- GOAL:
Copy the following listing word for word, line by line, from start to finish.

- DATASET RECORDS:
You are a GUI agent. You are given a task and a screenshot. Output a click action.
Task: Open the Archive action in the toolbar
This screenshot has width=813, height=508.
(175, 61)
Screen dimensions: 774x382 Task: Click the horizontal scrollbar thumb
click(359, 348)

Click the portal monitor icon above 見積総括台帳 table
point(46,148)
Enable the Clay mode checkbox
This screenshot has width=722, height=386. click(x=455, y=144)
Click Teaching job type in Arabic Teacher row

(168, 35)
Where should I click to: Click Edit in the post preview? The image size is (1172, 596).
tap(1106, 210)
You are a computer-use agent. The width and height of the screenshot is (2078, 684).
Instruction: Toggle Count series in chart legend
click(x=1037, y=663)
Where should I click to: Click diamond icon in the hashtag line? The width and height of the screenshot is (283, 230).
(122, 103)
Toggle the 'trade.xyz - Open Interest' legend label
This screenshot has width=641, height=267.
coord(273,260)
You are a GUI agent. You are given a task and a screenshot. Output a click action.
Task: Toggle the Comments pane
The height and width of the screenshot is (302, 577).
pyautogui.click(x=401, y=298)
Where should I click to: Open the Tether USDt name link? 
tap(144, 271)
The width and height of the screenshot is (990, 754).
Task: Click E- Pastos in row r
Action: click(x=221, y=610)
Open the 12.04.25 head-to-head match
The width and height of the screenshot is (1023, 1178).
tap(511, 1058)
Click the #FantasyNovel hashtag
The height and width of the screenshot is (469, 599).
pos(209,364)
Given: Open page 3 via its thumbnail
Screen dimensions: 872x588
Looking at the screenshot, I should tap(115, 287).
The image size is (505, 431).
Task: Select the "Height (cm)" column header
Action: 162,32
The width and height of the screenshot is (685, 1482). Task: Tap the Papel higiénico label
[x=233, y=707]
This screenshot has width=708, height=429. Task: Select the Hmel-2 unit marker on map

- ANSWER FOR THE TASK:
You are a GUI agent. You are given a task and a screenshot. Output a click action.
Task: Open the Archive action in the toolbar
This screenshot has width=813, height=508.
(175, 61)
Screen dimensions: 774x382 Task: Click the horizontal scrollbar thumb
click(359, 348)

Click the portal monitor icon above 見積総括台帳 table
point(46,148)
Enable the Clay mode checkbox
This screenshot has width=722, height=386. click(x=455, y=144)
Click Teaching job type in Arabic Teacher row

(168, 35)
Where should I click to: Click Edit in the post preview? The image size is (1172, 596).
tap(1106, 210)
You are a computer-use agent. The width and height of the screenshot is (2078, 684).
Instruction: Toggle Count series in chart legend
click(x=1037, y=663)
Where should I click to: Click diamond icon in the hashtag line? The width and height of the screenshot is (283, 230).
(122, 103)
Toggle the 'trade.xyz - Open Interest' legend label
This screenshot has width=641, height=267.
coord(273,260)
You are a GUI agent. You are given a task and a screenshot. Output a click action.
Task: Toggle the Comments pane
The height and width of the screenshot is (302, 577).
pyautogui.click(x=401, y=298)
Where should I click to: Open the Tether USDt name link? 
tap(144, 271)
The width and height of the screenshot is (990, 754).
Task: Click E- Pastos in row r
Action: click(x=221, y=610)
Open the 12.04.25 head-to-head match
The width and height of the screenshot is (1023, 1178).
tap(511, 1058)
Click the #FantasyNovel hashtag
The height and width of the screenshot is (469, 599).
pos(209,364)
Given: Open page 3 via its thumbnail
Screen dimensions: 872x588
Looking at the screenshot, I should tap(115, 287).
The image size is (505, 431).
Task: Select the "Height (cm)" column header
Action: 162,32
The width and height of the screenshot is (685, 1482). Task: Tap the Papel higiénico label
[x=233, y=707]
This screenshot has width=708, height=429. Task: Select the Hmel-2 unit marker on map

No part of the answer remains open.